While their workload will invariably increase, the security services, police and criminal justice system have the tools available to protect our national security against IS sympathisers, returning British jihadists and extremists intent on doing us harm.

Alongside this crucial work and the military strategy to take the fight to IS, we must turn the ideological tide by improving integration and showing the compatibility between British and Muslim identity.

As John Kerry has identified, it will take several years to fight IS. It will take even longer to defeat their ideas.

Jonathan Russell is political liaison officer for Quilliam

18 Responses to “Commons vote on ISIS: let’s clarify things”

  1. Paul J

    Absolutely right. The entire establishment, the MSM, the big blogs, everyone was hell-bent on bombing jihadis into power in Syria. Fortunately 80% of the country disagreed with them, and were weren’t buying their bullsh*t. Anyone with a brain could see the blowback potential.

    The poor bloody excuse for a leftist james bloodworth is still trying to convince everyone ISIS and Assad are on the same side.

    Frankly, people who have been paying attention to Syria have known that jihadis have been the vast majority in the armed Syrian opposition for years. We’ve been fed an endless diet of lies about the “moderate” opposition, but it hasn’t worked.

    Which is actually quite a heartening thing when you think about it. Perhaps the single biggest propaganda campaign of the century, to try to get people to back strikes against the Syrian government, has utterly failed.

  2. David Lindsay

    Based on his performance on Newsnight, the greying John Woodcock, who chairs Progress of which I am a member, needs to grow up and get out of the student union.

    The mighty Patrick Cockburn pointed out that we were not actually allied to those who were already fighting IS on the ground, including Assad, and that we were in fact pretending that Assad was somehow not the President of Syria while classifying everyone else in the field against IS as a range of terrorist organisations.

    Woodcock spluttered that there could never be an alliance with “this murderous dictator”. Quite what he would have done in either World War, heaven alone can begin to speculate.

    Clare Short was also on hand to point out that, as is set out at great length his Cockburn’s latest book, it is our paper tiger associates, the Gulf monarchies, who are both the ideological and the financial originators and backers of that against which we are now affecting that they are joining us in battle.

    Beyond a single stylised photograph of a female Emirati “fighter pilot”, no evidence has been produced that “the Five Arab States” are doing anything at all, even by the standards of our own meagre deployment due this Government’s having sacked, scrapped and cancelled everyone and everything else.
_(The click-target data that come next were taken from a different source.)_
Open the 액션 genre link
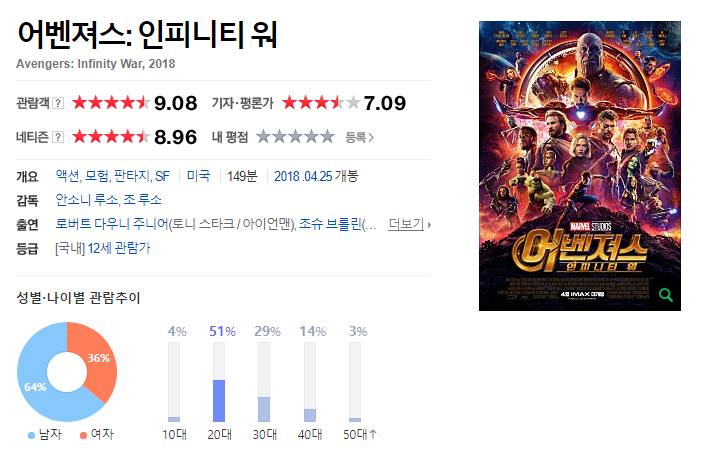Image resolution: width=710 pixels, height=468 pixels. (67, 176)
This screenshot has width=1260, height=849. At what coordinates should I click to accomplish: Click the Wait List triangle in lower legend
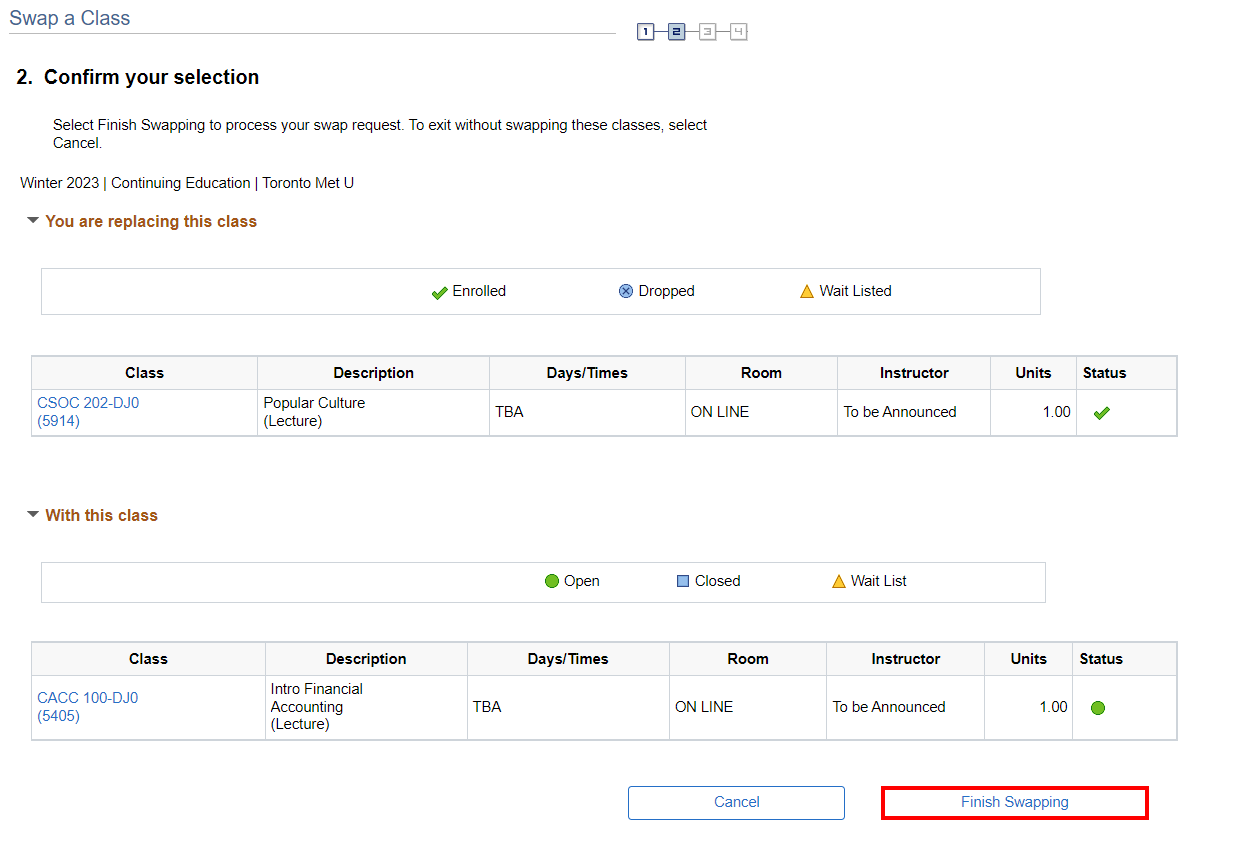tap(839, 581)
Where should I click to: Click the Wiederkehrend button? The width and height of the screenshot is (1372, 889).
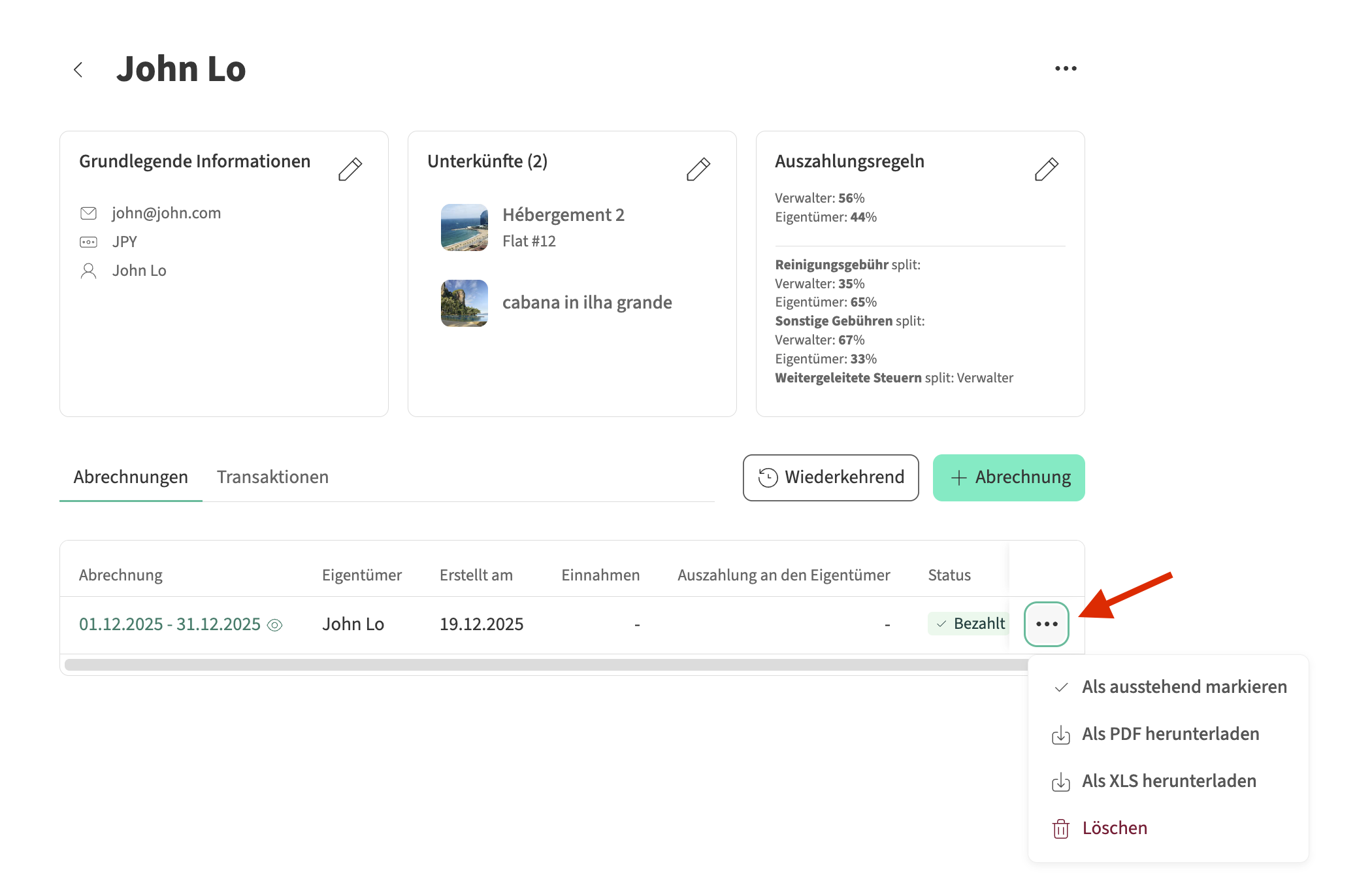[x=830, y=478]
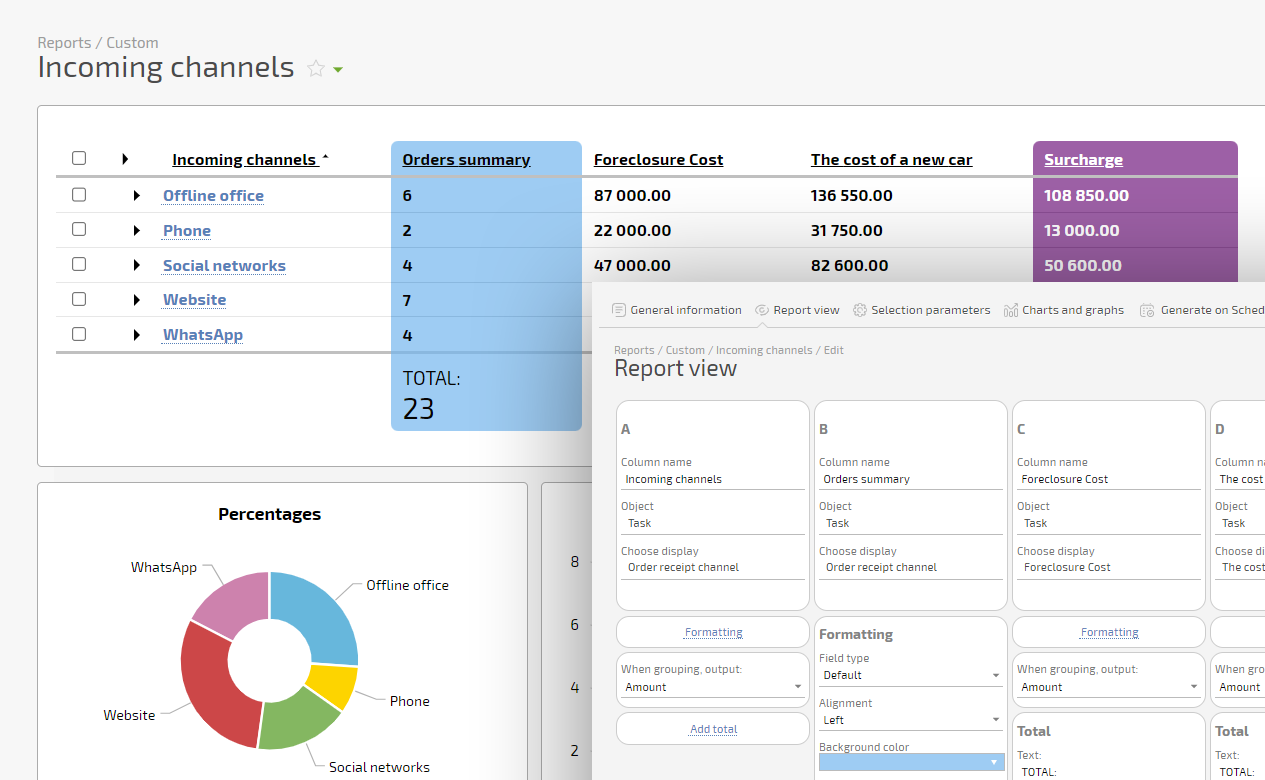
Task: Click the gear icon for Selection parameters
Action: pos(859,310)
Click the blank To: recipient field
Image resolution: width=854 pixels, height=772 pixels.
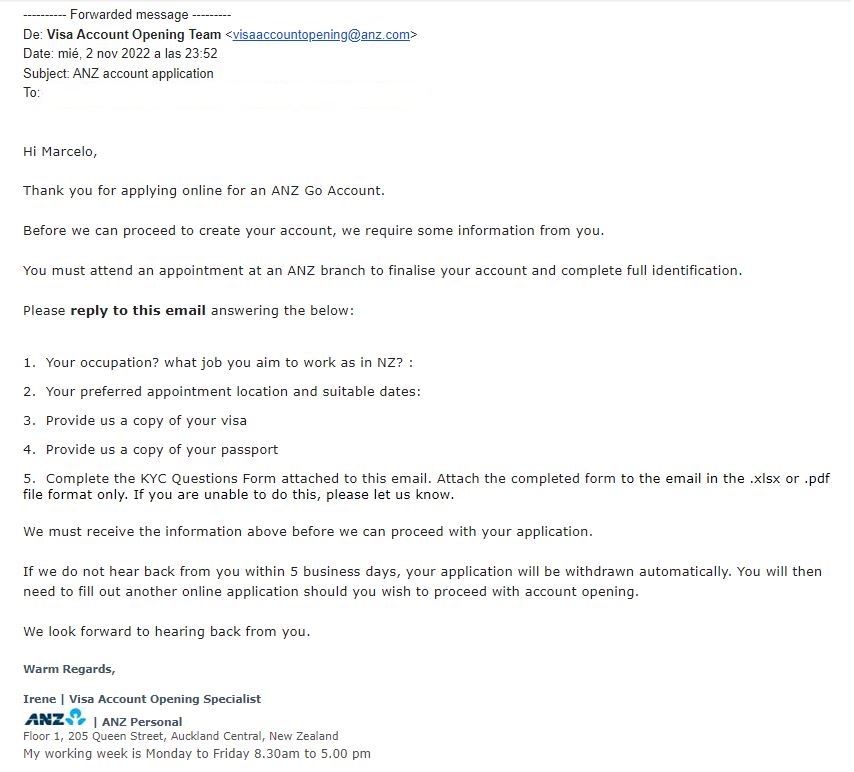(x=234, y=93)
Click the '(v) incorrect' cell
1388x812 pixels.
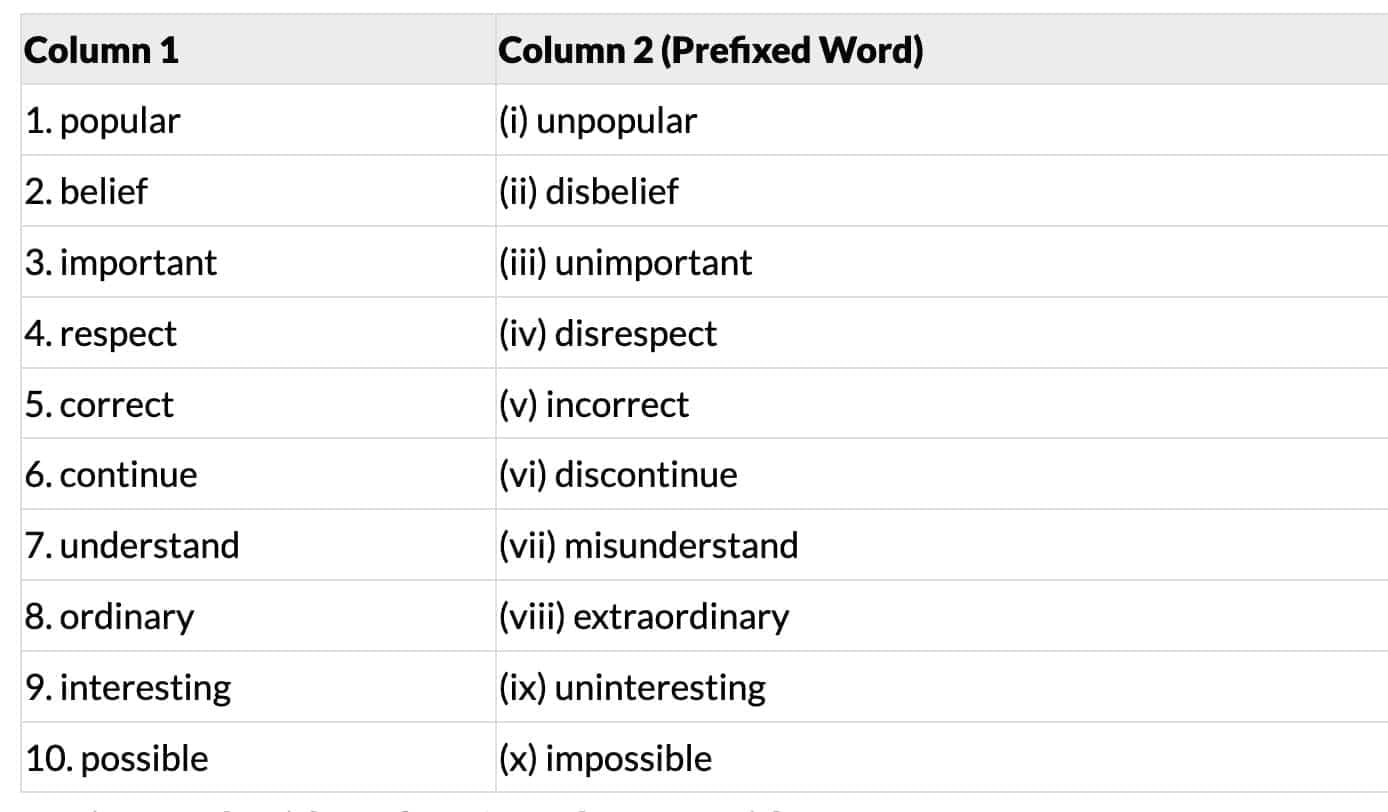tap(594, 404)
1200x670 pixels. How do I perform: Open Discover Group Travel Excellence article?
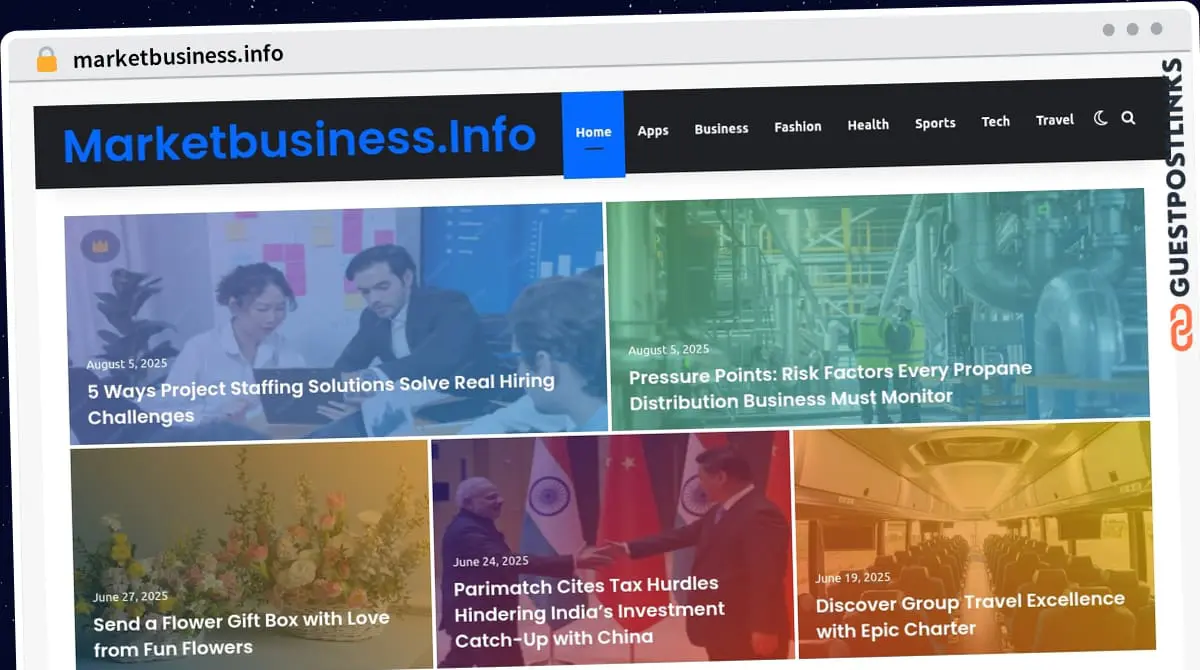click(969, 614)
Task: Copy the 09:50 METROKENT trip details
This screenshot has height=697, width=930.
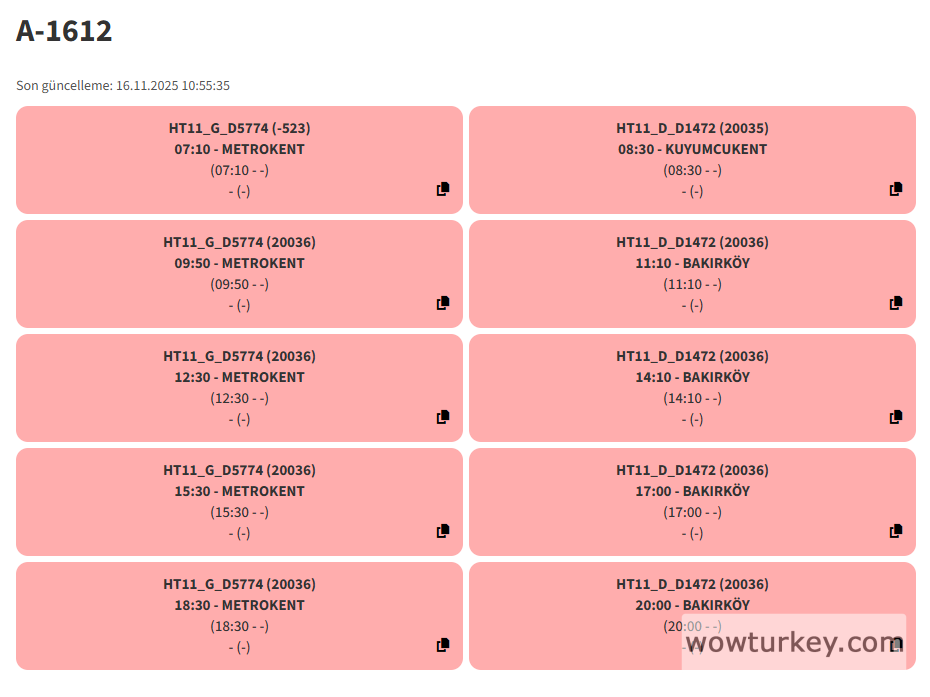Action: click(x=443, y=303)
    But where is the Sixth Arab State? Where is Kuwait, like Saudi Arabia and Qatar up to her eyeballs in both preaching and financing the Caliphate? The country for which we fought the first of the three Gulf Wars to date is very conspicuous by her absence. Very, very, very conspicuous, indeed.

    As is NATO Turkey, with an enormous Army to match Saudi Arabia’s enormous Air Force. And with a likewise matching Islamist Government heavily implicated in the Islamist insurrection in, and invasion of, Syria.

    You know, the insurrection and invasion that David Cameron wanted to back last year. The insurrection and invasion that the cheerleaders for this war wanted to aid by means of an International Brigade. They got what they wanted there.

    As Cockburn very importantly mentioned, there is no Third Force. There never has been. There never will be. Anyone who thinks that elderly émigrés sipping coffee in Paris amount to a row of beans, coffee or otherwise, in Syria needs to get out of not even the student union, but the primary school playground.

  3. David Lindsay

    Jack Straw abstained. The actual Jack Straw.

    The consumate Labour machine politician, who was Foreign Secretary at the time of the last intervention in Iraq, did not vote for this one. Gosh.

    http://www.publications.parliament.uk/pa/cm201415/cmhansrd/cm140926/debtext/140926-0003.htm

  4. TN

    Hi Leon Wolfson. Twat.

  5. Leon Wolfeson

    Hi LordBlagger. Anti-Pensions maniac.